● Data provided
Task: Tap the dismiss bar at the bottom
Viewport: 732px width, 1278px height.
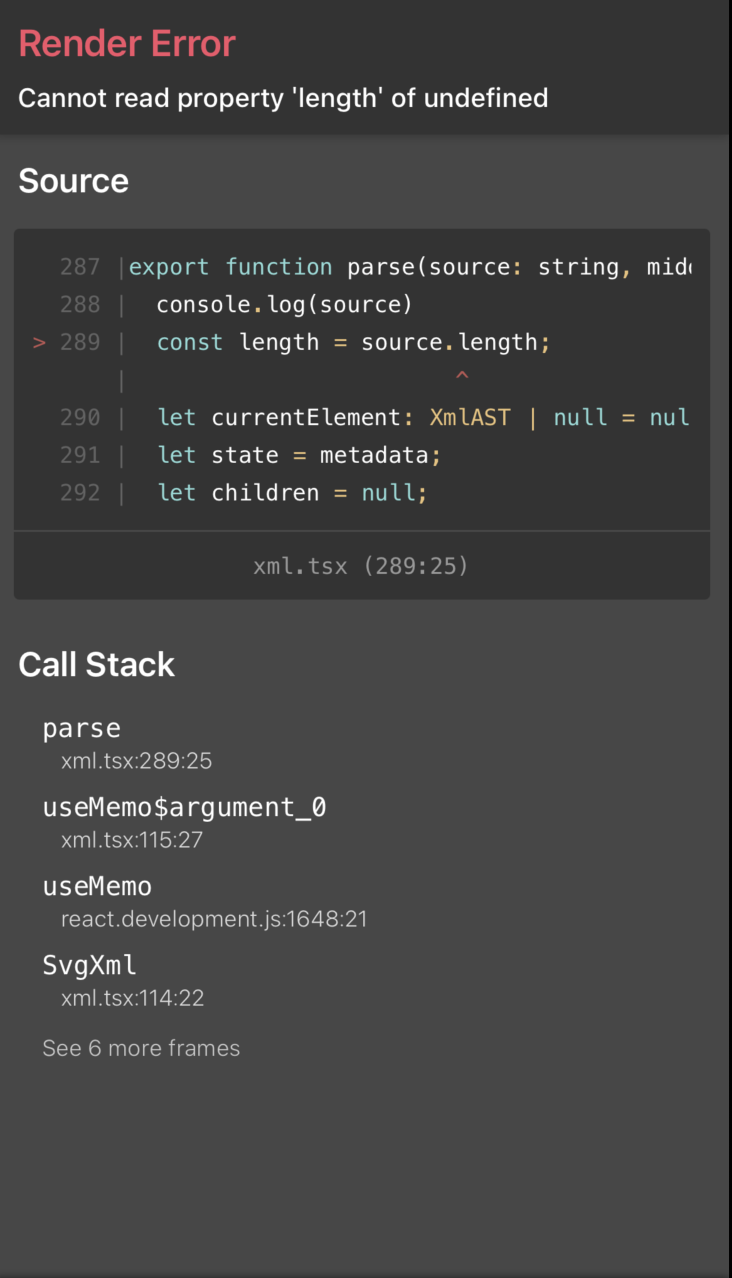Action: (x=366, y=1268)
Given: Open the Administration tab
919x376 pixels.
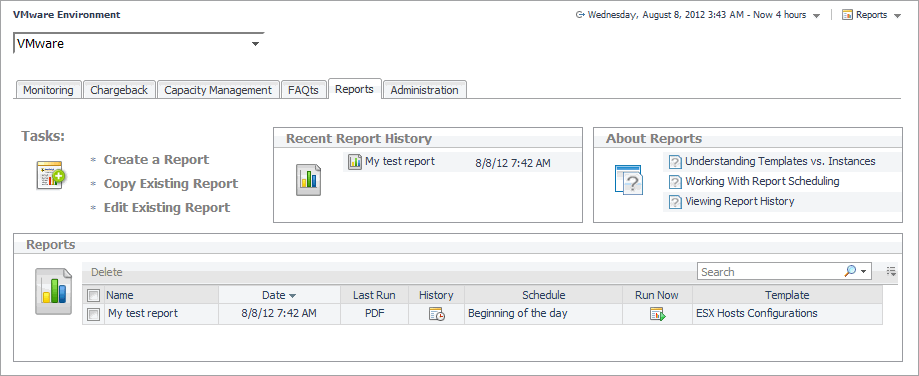Looking at the screenshot, I should [424, 90].
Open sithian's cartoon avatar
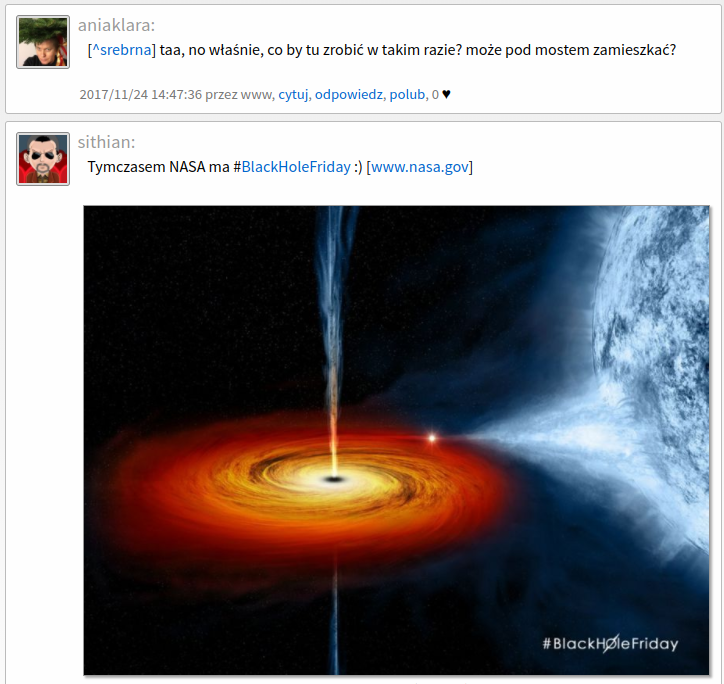Screen dimensions: 724x684 43,159
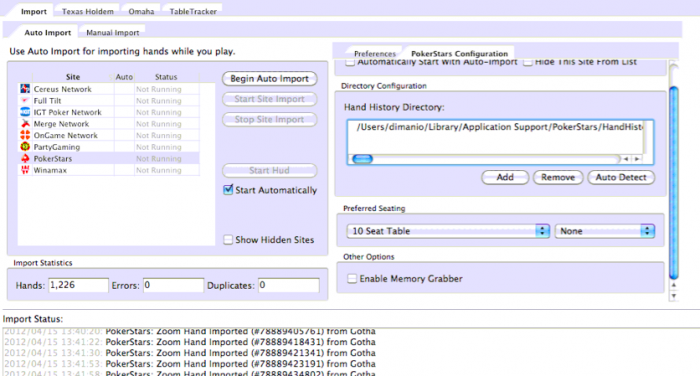
Task: Switch to the Texas Holdem tab
Action: click(88, 11)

● The exercise
Reproduce the lines verbatim, beginning with the line containing "Given: Open the Administration tab" and continuing through the final line of the records, both ends included. Omit the pictures from your reply.

● Task output
Given: Open the Administration tab
919x376 pixels.
Looking at the screenshot, I should [424, 90].
Open sithian's cartoon avatar
Screen dimensions: 724x684 43,159
Task: Switch to the Texas Holdem tab
Action: click(88, 11)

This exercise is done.